What you will do: What must be written out is each line from the one holding "You are a computer-use" through the end of the records, word for word, minus any pictures.

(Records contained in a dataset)
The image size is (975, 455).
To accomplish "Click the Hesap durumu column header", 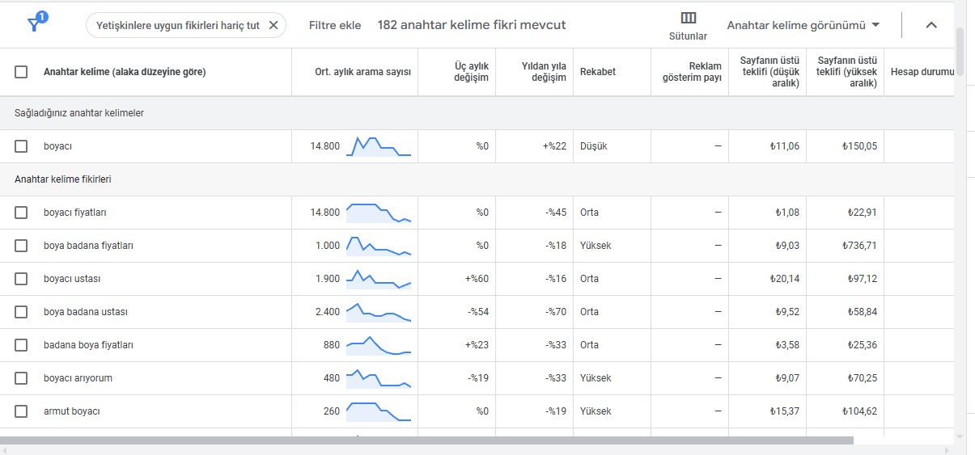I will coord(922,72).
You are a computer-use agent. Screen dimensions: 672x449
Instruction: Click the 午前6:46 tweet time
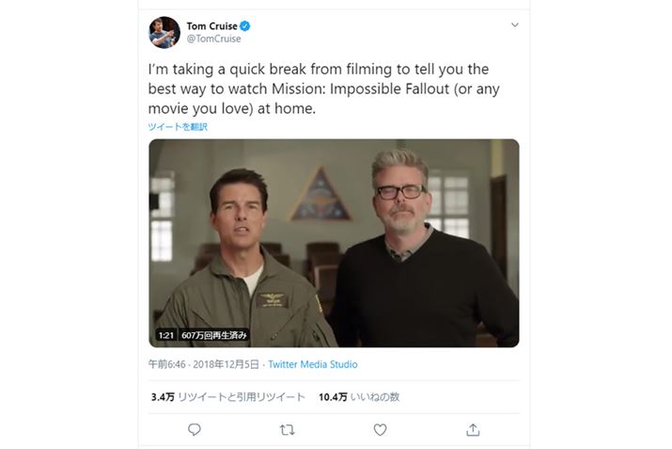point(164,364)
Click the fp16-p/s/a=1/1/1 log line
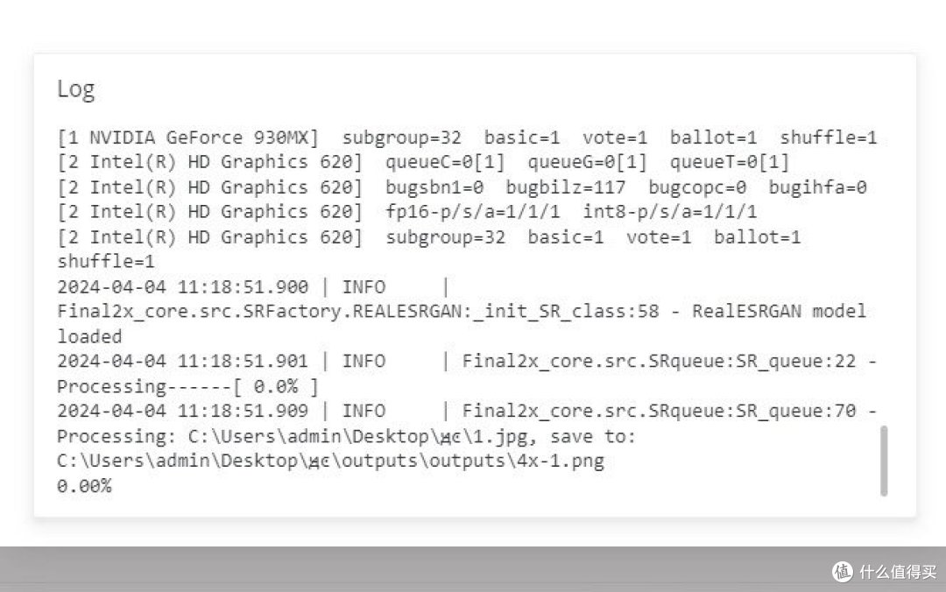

Task solution:
You are a computer-use agent. Screen dimensions: 672x449
Instruction: Click the 午前6:46 tweet time
point(164,364)
Click the fp16-p/s/a=1/1/1 log line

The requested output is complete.